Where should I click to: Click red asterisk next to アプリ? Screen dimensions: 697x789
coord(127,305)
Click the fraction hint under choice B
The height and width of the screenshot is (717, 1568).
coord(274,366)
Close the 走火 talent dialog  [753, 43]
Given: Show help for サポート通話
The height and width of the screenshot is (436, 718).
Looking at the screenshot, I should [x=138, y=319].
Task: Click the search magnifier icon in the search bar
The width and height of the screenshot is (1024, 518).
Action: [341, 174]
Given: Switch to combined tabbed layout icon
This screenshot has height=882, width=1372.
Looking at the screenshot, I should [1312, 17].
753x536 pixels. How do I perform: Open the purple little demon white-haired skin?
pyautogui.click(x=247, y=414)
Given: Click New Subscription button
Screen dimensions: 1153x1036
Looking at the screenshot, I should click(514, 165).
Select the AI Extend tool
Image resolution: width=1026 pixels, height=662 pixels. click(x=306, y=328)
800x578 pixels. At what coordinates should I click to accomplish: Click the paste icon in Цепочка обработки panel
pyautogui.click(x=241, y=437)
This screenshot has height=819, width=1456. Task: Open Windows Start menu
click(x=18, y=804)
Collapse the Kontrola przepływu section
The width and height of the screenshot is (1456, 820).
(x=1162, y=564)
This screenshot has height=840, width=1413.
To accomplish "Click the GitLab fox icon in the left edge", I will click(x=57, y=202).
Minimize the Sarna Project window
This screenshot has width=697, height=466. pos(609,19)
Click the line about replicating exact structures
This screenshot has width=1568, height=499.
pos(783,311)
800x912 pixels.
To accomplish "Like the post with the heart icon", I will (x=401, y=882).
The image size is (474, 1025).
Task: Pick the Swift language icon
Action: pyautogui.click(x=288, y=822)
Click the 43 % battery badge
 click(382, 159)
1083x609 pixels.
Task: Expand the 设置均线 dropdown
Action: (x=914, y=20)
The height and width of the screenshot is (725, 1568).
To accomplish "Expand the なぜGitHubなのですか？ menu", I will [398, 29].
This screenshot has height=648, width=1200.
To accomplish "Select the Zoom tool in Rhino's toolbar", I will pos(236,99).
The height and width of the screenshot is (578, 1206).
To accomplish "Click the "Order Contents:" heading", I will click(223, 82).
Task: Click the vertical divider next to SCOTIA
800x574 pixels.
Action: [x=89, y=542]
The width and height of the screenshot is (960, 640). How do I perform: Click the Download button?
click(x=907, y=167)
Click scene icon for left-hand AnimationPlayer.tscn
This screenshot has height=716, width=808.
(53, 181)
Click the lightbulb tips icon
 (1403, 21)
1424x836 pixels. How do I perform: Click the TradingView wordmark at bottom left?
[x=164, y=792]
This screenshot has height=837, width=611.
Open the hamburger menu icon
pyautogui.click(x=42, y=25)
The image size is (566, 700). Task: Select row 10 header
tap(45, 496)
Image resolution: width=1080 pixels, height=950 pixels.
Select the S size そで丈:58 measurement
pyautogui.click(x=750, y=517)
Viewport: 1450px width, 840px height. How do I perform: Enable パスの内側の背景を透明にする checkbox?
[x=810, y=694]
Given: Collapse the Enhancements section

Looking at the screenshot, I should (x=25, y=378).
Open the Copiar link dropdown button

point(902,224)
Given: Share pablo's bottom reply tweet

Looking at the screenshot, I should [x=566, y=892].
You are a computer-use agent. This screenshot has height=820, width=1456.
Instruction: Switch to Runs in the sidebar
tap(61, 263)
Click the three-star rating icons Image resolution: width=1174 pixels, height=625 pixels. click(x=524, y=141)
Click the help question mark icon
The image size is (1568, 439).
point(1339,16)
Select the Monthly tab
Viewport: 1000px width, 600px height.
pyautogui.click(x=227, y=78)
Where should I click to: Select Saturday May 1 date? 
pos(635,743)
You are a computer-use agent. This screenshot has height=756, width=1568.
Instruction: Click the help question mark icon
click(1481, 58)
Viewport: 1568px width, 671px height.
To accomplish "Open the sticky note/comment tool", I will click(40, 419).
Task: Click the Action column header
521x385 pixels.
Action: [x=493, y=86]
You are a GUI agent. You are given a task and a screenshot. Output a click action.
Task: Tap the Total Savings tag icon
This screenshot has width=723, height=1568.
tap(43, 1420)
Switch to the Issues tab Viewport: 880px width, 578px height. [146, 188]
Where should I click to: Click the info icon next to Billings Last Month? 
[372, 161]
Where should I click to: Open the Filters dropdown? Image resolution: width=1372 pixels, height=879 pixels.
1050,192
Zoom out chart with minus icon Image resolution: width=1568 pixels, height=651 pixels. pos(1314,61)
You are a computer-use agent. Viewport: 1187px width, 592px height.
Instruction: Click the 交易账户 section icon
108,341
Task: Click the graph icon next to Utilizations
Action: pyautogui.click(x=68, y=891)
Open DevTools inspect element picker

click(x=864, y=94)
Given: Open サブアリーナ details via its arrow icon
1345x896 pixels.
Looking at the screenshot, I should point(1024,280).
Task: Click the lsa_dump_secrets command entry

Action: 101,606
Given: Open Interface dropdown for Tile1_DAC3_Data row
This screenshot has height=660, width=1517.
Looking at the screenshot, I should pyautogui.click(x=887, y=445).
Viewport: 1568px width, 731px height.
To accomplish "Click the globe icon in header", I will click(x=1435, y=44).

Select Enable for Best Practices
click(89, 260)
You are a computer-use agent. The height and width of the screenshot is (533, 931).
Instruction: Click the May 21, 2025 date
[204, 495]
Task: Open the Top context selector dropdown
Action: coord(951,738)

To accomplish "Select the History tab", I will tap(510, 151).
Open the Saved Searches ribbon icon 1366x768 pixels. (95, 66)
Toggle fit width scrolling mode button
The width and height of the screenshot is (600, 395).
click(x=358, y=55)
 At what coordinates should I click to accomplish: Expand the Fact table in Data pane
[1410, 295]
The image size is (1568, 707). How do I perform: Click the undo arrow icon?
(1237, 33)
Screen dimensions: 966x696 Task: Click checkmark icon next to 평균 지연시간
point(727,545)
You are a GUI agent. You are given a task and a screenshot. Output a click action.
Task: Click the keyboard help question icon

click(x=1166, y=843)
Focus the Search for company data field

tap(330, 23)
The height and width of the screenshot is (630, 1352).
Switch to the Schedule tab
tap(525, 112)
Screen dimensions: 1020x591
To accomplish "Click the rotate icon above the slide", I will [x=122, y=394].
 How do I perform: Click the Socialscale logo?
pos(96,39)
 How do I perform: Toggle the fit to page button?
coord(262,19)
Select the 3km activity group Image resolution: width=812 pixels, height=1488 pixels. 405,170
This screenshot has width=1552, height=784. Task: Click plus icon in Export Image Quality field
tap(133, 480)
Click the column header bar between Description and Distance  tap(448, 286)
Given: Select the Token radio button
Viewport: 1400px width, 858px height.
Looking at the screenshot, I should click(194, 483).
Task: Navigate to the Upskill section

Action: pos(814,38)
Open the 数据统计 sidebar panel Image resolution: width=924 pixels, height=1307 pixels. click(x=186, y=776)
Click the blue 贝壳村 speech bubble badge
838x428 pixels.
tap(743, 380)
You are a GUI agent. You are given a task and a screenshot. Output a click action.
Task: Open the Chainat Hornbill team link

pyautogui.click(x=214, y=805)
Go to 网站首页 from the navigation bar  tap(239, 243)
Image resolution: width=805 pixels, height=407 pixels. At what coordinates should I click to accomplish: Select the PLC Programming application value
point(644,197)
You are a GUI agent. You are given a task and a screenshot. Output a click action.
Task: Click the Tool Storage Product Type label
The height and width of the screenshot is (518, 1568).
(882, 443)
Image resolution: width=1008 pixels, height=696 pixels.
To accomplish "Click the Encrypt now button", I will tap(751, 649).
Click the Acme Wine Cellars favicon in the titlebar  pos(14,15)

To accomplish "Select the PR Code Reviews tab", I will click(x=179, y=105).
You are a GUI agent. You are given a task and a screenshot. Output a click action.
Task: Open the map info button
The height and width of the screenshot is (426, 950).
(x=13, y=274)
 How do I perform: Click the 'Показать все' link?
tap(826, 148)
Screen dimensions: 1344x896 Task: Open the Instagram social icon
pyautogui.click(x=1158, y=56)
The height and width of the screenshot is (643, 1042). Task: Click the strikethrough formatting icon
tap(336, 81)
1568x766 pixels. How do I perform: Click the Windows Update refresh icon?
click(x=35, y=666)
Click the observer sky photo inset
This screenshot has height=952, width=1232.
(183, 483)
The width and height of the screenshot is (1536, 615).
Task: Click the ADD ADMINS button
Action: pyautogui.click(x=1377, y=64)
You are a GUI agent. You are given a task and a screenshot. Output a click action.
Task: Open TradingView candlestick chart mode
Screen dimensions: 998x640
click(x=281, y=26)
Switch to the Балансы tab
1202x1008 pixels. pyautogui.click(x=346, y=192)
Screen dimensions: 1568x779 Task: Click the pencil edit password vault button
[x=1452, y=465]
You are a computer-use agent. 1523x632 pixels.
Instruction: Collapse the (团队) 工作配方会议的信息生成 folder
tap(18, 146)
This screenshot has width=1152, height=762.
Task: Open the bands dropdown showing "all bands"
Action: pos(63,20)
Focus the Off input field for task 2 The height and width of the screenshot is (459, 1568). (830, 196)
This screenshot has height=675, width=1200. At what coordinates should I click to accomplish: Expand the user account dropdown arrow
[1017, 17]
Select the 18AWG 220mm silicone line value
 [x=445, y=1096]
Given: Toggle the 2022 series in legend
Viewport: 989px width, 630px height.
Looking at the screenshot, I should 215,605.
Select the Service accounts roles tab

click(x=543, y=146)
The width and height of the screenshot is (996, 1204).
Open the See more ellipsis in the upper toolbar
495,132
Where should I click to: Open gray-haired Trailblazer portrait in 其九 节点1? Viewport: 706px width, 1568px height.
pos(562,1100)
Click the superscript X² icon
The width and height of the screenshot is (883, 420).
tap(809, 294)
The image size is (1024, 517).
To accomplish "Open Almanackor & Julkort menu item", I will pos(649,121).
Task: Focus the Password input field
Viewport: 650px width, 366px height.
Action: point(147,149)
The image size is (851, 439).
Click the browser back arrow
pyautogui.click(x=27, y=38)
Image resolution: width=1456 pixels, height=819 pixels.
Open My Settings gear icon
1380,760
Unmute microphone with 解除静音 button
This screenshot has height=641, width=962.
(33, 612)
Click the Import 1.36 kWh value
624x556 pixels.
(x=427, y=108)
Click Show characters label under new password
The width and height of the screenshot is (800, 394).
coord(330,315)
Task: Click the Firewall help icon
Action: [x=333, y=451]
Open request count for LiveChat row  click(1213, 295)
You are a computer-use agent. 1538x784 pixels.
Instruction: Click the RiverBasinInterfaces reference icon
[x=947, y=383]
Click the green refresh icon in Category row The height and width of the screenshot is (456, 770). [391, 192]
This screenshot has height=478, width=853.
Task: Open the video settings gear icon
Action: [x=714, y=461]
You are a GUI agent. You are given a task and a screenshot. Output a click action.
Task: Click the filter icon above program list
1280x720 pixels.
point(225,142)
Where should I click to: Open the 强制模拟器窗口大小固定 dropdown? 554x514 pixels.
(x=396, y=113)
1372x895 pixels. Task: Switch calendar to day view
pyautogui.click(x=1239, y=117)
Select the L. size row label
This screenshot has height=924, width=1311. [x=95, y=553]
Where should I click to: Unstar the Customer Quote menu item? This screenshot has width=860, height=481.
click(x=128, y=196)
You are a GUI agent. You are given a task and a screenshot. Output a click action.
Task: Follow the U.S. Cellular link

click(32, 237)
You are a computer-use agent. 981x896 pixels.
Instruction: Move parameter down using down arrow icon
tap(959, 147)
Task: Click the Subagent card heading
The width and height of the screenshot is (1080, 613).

☆ ☆ ☆ ☆ ☆ ☆ ☆

:: AIM OF THE TASK ::
Copy out every line above that contains the word "computer".

:: RIGHT ANSWER ::
You are a computer-use agent. This screenshot has height=820, width=1456.
You are a computer-use agent. This screenshot has height=756, width=1568.
You are a computer-use agent. Viewport: 1187px width, 592px height.
You are a computer-use agent. The height and width of the screenshot is (533, 931).
You are a computer-use agent. 1523x632 pixels.
You are a computer-use agent. 1538x784 pixels.
You are a computer-use agent. 981x896 pixels.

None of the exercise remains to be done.